The most costly (and now completed project) accounted for in the MWRA's debt is a $3.8 billion project on Deer Island to clean up Boston Harbor, mandated by a federal court order.
As pointed out by Alderman at-Large Ron Seaboyer, the state previously provided debt relief funding to MWRA cities and towns, including Melrose, to mitigate any hit taken by the ratepayers due to the MWRA's debt. That funding reached a high of $52.9 million in fiscal 2002, according to the MWRA's budget.
That debt relief was cut the following year due to a recession, restored in fiscal 2005 to the tune of $8 million, and fluctuated over the next few years until it was eliminated again in fiscal 2009.
"MWRA's capital spending, from its inception, has been dominated by court-mandated projects, which in total have accounted for 80 percent of capital spending to date," the MWRA budget says. "Going forward, the majority of capital spending will be geared towards asset protection and water redundancy initiatives."
Steeper MWRA Assessment Increases Projected In Coming Years
During public participation, resident Patricia Wright pointed out that the MWRA's assessment to Melrose for the coming fiscal year, an overall increase of 2.4 percent, is lower than the assessment increase last year, which was an increase of 4.4 percent.
On the other hand, Boisselle pointed out that the MWRA implemented a three-year strategy, which comes to an end this fiscal year, to keep rate increases lower during the recession.
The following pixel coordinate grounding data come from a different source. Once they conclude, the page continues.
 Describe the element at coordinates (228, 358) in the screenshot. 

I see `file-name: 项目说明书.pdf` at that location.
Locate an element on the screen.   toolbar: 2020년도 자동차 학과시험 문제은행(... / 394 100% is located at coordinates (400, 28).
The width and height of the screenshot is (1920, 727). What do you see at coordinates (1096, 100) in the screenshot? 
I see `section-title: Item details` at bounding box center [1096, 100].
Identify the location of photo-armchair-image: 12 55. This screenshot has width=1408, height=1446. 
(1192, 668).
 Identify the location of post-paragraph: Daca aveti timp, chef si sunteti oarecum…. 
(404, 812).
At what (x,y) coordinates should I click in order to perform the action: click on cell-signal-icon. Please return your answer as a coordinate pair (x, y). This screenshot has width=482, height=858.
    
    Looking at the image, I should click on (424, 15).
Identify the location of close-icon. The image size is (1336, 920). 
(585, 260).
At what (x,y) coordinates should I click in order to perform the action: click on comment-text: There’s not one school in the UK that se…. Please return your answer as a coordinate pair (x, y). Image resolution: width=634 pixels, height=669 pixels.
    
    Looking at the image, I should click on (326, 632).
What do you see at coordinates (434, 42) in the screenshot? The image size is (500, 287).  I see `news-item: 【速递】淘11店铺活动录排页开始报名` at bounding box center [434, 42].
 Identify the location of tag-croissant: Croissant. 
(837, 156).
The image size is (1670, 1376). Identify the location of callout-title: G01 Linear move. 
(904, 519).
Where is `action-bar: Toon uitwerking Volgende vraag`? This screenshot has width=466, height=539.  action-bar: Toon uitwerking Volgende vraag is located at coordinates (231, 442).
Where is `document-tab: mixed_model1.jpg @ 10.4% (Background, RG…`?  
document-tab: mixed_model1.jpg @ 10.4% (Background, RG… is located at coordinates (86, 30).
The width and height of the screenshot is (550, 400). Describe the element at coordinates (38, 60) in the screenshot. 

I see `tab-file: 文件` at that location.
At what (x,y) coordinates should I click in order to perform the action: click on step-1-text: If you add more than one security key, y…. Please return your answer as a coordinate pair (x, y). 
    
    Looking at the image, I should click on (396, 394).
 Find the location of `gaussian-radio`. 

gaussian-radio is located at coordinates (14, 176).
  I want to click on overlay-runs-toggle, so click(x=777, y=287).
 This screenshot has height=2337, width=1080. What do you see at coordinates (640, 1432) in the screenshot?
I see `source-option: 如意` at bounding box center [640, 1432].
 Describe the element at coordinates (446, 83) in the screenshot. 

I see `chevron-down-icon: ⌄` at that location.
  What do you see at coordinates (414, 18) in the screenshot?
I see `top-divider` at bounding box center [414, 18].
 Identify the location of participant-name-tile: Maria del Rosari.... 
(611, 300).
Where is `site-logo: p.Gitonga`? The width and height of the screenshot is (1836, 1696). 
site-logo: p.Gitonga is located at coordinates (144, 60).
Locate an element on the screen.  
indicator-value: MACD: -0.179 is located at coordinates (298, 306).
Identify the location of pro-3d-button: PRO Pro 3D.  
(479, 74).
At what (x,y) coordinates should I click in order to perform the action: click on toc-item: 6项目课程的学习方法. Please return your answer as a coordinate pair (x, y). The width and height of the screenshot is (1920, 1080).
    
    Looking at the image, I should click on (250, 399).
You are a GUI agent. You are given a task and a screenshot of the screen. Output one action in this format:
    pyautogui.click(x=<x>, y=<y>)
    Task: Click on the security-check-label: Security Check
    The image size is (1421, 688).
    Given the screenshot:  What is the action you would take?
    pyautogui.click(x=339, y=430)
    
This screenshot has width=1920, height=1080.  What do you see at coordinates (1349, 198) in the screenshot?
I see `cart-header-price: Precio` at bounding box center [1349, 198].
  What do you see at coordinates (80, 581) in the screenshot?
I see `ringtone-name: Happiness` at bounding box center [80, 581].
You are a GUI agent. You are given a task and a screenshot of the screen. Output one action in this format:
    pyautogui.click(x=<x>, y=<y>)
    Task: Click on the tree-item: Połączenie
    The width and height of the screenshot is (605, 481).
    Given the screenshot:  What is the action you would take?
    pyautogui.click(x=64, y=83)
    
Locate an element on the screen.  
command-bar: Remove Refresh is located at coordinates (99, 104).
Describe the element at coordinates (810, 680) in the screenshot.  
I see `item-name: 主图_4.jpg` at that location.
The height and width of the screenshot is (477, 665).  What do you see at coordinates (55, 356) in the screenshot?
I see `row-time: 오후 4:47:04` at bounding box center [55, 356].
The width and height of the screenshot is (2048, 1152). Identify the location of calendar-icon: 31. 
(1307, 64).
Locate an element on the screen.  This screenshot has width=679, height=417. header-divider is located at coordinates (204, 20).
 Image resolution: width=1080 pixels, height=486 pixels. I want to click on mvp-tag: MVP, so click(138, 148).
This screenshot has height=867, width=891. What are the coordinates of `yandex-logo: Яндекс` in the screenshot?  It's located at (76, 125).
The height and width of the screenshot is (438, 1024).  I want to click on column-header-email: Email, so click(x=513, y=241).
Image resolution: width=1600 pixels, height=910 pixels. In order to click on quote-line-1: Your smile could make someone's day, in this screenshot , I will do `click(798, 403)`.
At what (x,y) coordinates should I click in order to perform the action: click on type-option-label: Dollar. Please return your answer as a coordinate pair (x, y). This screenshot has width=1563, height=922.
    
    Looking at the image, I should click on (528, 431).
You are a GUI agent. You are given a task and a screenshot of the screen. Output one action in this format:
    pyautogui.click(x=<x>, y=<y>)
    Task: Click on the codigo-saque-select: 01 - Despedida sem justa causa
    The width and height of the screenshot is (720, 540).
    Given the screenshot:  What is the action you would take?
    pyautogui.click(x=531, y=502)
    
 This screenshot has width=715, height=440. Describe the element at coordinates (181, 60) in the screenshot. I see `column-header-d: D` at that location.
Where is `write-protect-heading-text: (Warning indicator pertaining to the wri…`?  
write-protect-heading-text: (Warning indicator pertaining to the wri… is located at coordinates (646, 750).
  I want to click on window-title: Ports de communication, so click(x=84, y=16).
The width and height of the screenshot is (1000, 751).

Fiscal 2011's overall increase was 1.49 percent , followed by a 3.49 percent increase in fiscal 2012 and a 3 percent increase for the current fiscal 2013 year.
According to the MWRA's budget, overall assessment increases in coming years—starting in fiscal 2014—are projected at 4.6 percent, then 8.3 percent, 6.1 percent, 8.8 percent, 1.4 percent and 8.3 percent.
Patrick Dello Russo, city auditor and chief financial officer, after starting with the MWRA assessments, strenously pushed back in a broad way against residents chiding the city's financial planning.
Dello Russo read from the most recent report on Melrose from Standard & Poor's rating services firm, which assigned the city its highest rating for general obligation bonds and its second highest rating for its long-term debt.
The report read, Dello Russo said, that the city maintains a "very strong capacity to pay principal and interest when the bill comes due" and that Melrose's financial position has improved over the past several years "despite fiscal pressures," with growing reserve accounts.
"We cannot be more prudent in the way we manage our finances," Dello Russo said, adding that calling the city's financial planning "'deficient' is an insult to everyone in the city, to this board and to this administration."
Mederios pushed back against the city's assertion, included in its memos to the board, that creating the reserve fund is a requirement, citing guidance from the state Department of Revenue to the town of Hadley that suggested creating reserve accounts, and reading from the Mass. General Laws that talked about prior year receipts being applied to reserve funds, suggesting that the city's proposal wouldn't be allowed under the law.
Dello Russo said he had met and spoken with the Department of Revenue regarding the city's proposal, that he wouldn't have brought the proposal before the board if he did not believe it adhered to state law, and apparently took umbrage with Medeiros' questions.
"I’ve been doing this for 20 years. I’m an expert in municipal finance," he said. "I would suggest that the comments are not appropriate."
"I respectfully asked if you had anything in writing from them saying we need to have a reserve fund," Medeiros replied. "I haven’t seen anything in that regard yet, so I went looking on my own. This is their publication."